Your missing the point that people like you are such a very small minority that a company like nvidia maybe only gives one out of two shits.
I'm not discrediting that there are people who have a need. I fully realize there are some people who have a need for proper support.
The reality and economics of it though dictate a different position from a company that is owned by shareholders looking for a profit.
New profiles added to this release:
- Aliens Colonial Marines: Improves CrossFire performance
- Guild Wars 2: Improves the CrossFire performance
- DOTA 2: Improves the CrossFire performance
- Gas Guzzlers: Improves the CrossFire performance
- Salvation Prophecy: Disables CrossFire support to fix a crash found running in Multi-GPU mode
- Deus Ex: Human Revolution: Further refinements to increase CrossFire scaling performance
- Batman arkham City – Resolves texture corruption seen when enabling Super Sample Anti-Aliasing
- Shogun II – Resolves flickering seen when running in CrossFire
- APB Reload – Disables Crossfire to resolve corruption seen when playing this title.
- Company of Heroes 2 – Resolves Anti-Aliasing issues seen when enabling Anti-Aliasing through the Catalyst Control Center
- Risen 2 – improves CrossFire performance
- Dishonored – improves CrossFire performance
- Sniper Elite V2 – improves CrossFire performance
- The Secret World (DX11, and DX9) – Improves CrossFire peformance
It's a AMD optimized title, same with that new AvP game I believe, on the other hand so is Sniper Elite V2 and Shogun II along with Deus Ex 3 and those are still being fixed up, sure Crossfire updates can be slow but they shouldn't be that slow though it's nice to see things fixed and improved when possible.
12.8 WHQL should arrive mid-August sometime, probably the first proper AMD Windows 8 supporting driver (WDDM 1.2 and such.) I would guess but it also likely improves the black screen freeze issue for the 7000 series that AMD started fixing with 12.6 but isn't still fully resolved yet along with the usual fixes and updates.
I don't think these CAP profiles can do all that much without proper code in the core drivers either though the same likely goes for Nvidia but they're a bit faster with profile releases and beta driver tests although they too have a couple of known issues and faults from what I've read, neither is perfect though at least both are continuing to improve.

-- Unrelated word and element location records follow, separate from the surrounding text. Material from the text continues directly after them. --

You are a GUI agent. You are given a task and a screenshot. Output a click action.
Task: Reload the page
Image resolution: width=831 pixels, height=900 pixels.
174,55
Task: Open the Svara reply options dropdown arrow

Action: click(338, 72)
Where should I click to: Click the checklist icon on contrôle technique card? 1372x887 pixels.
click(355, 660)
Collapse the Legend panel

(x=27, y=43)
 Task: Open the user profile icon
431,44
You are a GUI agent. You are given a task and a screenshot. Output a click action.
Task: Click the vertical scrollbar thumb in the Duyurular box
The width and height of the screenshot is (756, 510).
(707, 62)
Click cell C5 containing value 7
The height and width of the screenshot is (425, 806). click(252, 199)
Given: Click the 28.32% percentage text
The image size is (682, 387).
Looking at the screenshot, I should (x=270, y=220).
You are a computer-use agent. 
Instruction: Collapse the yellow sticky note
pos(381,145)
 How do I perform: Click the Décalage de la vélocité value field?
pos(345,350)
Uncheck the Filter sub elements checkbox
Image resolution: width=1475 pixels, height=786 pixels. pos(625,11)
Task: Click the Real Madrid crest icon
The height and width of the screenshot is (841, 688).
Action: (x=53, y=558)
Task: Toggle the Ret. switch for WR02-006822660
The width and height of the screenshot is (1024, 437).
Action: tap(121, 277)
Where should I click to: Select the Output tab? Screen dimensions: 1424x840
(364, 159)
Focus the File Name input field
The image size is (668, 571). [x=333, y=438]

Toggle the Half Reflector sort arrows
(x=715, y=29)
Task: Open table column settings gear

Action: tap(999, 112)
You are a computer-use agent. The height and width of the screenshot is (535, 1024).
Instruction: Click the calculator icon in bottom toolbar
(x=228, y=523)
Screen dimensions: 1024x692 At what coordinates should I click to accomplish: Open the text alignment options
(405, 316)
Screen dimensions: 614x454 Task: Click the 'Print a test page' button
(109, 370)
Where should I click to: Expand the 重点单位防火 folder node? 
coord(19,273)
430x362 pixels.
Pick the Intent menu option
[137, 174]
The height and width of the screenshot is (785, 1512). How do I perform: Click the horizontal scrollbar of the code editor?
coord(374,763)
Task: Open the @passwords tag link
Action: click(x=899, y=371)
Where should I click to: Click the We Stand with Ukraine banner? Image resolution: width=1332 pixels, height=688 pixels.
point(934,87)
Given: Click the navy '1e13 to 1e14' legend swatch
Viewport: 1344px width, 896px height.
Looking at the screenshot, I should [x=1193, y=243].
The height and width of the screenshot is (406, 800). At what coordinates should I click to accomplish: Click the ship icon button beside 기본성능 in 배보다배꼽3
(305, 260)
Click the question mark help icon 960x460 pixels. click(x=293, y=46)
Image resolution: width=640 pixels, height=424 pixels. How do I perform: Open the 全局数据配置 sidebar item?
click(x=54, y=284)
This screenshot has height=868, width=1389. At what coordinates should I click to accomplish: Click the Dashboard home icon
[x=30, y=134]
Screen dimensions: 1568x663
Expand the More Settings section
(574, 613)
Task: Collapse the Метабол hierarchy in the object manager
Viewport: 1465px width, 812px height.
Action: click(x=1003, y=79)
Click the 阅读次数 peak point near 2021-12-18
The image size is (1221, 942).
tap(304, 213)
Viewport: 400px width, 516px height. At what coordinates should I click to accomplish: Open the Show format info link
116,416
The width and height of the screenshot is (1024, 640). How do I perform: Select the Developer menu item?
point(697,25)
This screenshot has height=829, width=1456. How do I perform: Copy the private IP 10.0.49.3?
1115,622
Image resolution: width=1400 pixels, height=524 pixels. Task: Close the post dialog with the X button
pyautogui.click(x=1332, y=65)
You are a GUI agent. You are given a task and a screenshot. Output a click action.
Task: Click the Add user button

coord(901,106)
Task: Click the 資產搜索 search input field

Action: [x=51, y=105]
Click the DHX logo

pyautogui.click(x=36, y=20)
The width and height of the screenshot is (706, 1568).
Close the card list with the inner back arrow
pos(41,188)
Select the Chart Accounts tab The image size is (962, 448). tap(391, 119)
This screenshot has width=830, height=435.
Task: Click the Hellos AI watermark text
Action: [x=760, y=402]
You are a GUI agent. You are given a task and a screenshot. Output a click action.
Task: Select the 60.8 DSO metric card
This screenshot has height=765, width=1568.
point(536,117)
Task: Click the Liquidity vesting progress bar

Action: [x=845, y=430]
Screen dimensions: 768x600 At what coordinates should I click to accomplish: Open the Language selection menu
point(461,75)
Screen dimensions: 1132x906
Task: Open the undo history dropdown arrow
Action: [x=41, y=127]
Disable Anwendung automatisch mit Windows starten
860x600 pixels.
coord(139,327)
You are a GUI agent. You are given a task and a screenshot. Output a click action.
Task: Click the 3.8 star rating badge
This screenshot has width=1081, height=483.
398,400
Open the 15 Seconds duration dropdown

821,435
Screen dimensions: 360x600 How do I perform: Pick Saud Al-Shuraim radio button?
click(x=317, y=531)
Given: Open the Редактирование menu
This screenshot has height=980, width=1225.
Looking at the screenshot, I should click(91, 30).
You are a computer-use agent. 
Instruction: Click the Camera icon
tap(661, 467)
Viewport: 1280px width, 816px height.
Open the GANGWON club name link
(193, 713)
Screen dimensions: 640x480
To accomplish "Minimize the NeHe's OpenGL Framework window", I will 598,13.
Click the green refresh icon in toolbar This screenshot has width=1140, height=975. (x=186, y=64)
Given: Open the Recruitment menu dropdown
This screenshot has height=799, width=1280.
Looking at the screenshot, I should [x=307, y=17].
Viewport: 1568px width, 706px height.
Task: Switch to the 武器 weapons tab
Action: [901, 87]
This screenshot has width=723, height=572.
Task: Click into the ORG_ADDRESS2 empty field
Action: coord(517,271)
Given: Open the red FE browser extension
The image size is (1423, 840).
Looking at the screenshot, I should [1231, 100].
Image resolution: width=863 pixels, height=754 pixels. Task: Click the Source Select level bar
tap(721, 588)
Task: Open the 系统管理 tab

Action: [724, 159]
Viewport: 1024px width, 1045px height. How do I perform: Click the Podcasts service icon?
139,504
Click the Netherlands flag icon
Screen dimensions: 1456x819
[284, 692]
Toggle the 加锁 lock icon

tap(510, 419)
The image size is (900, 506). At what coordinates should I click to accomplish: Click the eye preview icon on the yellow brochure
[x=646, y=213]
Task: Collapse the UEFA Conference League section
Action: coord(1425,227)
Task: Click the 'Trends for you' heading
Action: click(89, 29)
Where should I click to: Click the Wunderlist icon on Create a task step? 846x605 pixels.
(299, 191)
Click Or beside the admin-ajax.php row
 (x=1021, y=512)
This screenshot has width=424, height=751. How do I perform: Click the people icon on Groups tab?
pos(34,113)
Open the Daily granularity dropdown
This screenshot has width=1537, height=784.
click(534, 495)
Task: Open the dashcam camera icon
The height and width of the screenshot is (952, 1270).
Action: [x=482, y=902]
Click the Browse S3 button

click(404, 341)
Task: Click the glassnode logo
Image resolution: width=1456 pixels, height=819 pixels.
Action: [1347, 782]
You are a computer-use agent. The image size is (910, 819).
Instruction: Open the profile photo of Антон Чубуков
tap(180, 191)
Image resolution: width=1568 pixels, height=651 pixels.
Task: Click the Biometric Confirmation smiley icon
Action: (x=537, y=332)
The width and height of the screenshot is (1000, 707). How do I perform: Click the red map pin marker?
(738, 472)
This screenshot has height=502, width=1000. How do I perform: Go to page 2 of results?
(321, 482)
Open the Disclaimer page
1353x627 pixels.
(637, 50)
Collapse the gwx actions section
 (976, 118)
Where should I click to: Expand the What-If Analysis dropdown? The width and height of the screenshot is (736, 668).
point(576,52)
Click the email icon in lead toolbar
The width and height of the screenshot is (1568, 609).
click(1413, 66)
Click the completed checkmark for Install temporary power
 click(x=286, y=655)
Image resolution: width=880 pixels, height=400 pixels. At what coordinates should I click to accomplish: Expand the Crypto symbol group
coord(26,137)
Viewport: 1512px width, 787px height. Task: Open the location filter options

I guess we'll soon also see more about the 8000 series and then whatever Nvidia might choose to try and counter with, 690 is already out whereas the 7990 is only now starting to come together officially outside of third party variations, don't know that much about the GTX/Fermi 700 series though, guess we'll see more of it towards the end of the year.
(AMD I believe was planning to have the 8000 out by Winter or such but I guess it could be delayed to next year for more general availability, haven't checked in a while how it's going or what their launch schedule is.)
12.7 CAP3 is now out, fixes a bug with HUD corruption under Crossfire in the game "The Secret World" and also improves single-GPU performance under Torchlight 2, however it further disables Crossfire for the game due to compatibility problems.
(And some improvements to Crossfire in Hawken.)
Installed the 12.8 WHQL and 12.7 CAP3 a couple of days ago. Now, it might be a huge crazy-ass conicidence, but from that point on anytime I used Firefox for more than a couple of minutes, it would end up using 2gb of Physical RAM, then crashing. Ended up having to turn off Hardware Acceleration in the FF options. That sorted it.
Just in case anyone else has problems.